Kelly, who emerged as a major force in the “Santa is white” movement, pondered the loaded ‘what is racist?’ topic with her all-white panel of Melissa Rivers, Jenna Bush Hager and Jacob Soboroff.
The trio didn’t exactly offer much pushback, but, to their credit, they were hesitant to agree with Kelly when she brought up how a member of “The Real Housewives of New York” cast used dark makeup to dress as Diana Ross and later had to apologize for it.
“People said that was racist and I don’t know, I felt like, who doesn’t love Diana Ross?” Kelly said. “She wanted to look like Diana Ross for one day.

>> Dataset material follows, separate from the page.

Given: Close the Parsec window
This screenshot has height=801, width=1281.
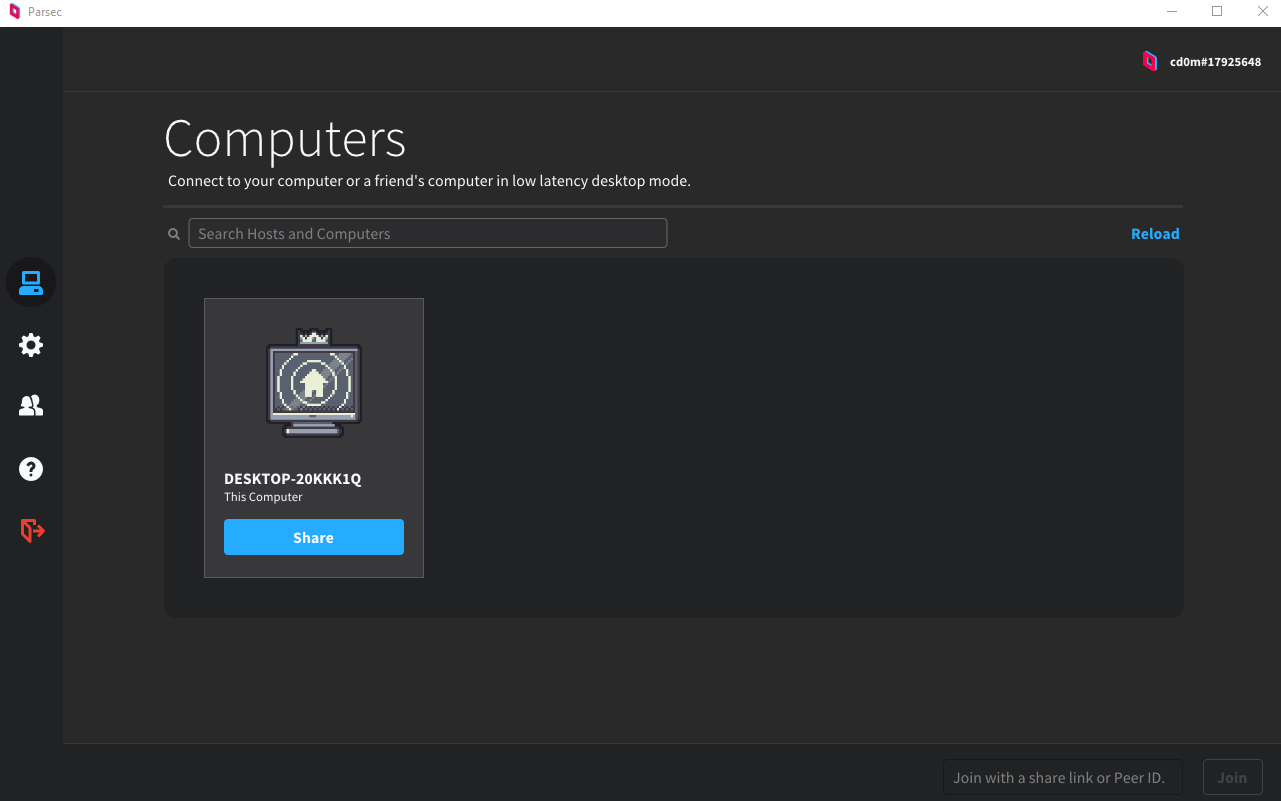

I don’t know how that got racist on Halloween.”
Soboroff of NBC News, responded with, “it sounds a little racist to me,” while Bush Hager, agreed that, yes, that impersonation did seem inappropriate.
Rivers, for her part, tried to tiptoe around the topic, saying “If you think it’s offensive, it probably is. Whatever happened to manners and polite society?”

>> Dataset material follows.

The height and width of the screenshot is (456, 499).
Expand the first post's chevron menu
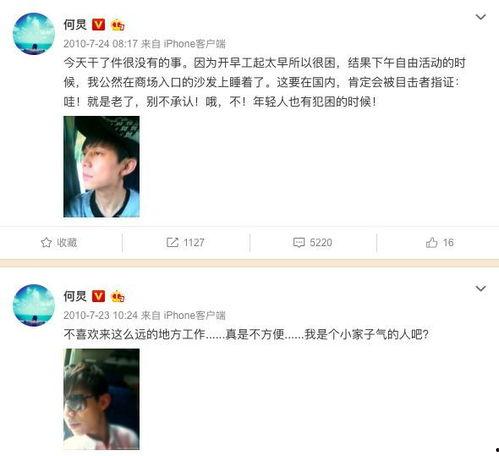[480, 17]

Kelly, who says she was just “being normal people,” knew she’d be getting hammered. “I can’t keep up with the number of people that we’re offending.”
Watch the clip here:
Megyn Kelly wonders what the big deal is about blackface pic.twitter.com/07yvYDuAYe
— Tommy Christopher (@tommyxtopher) October 23, 2018
Kelly was right about one thing, yes, people were, indeed, offended. Her name quickly rose to the top of Twitter’s trending list as the hits piled up:
I gotta say, Megyn Kelly looks pretty good for someone born in 1907 https://t.co/5843CjnOb8
— Jason O. Gilbert (@gilbertjasono) October 23, 2018
Breaking News: Megyn Kelly is still trash.#TuesdayThoughts pic.twitter.com/pUgM39WdvB
— Jackie 🌊🌊🌊 (@LiberalMmama) October 23, 2018
Because @megynkelly: minstrelsy is the basis for the coining of the term “Jim Crow” laws which served to humiliate & target Black Americans. Because caricaturing another race perpetuates the dehumanization of POC who are being killed & jailed at a disproportionate rate in the US https://t.co/xk2RAr2Kxq
— Padma Lakshmi (@PadmaLakshmi) October 23, 2018
For Kelly and those not quite getting why blackface is offensive, here’s David Leonard, chair of Washington State University’s department of critical culture, gender, and race studies, explaining it in an essay for the Huffington Post.

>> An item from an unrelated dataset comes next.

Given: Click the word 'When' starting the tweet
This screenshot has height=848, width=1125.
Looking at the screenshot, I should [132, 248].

‘Blackface is part of a history of dehumanization, of denied citizenship, and of efforts to excuse and justify state violence. From lynchings to mass incarceration, whites have utilized blackface (and the resulting dehumanization) as part of its moral and legal justification for violence. It is time to stop with the dismissive arguments those that describe these offensive acts as pranks, ignorance and youthful indiscretions. Blackface is never a neutral form of entertainment, but an incredibly loaded site for the production of damaging stereotypes…the same stereotypes that undergird individual and state violence, American racism, and a centuries worth of injustice.’
Kelly later apologized.
“One of the wonderful things about my job is that I get the chance to express and hear a lot of opinions,” she wrote in a memo cited in the Hollywood Reporter. “Today is one of those days where listening carefully to other points of view, including from friends and colleagues, is leading me to rethink my own views.”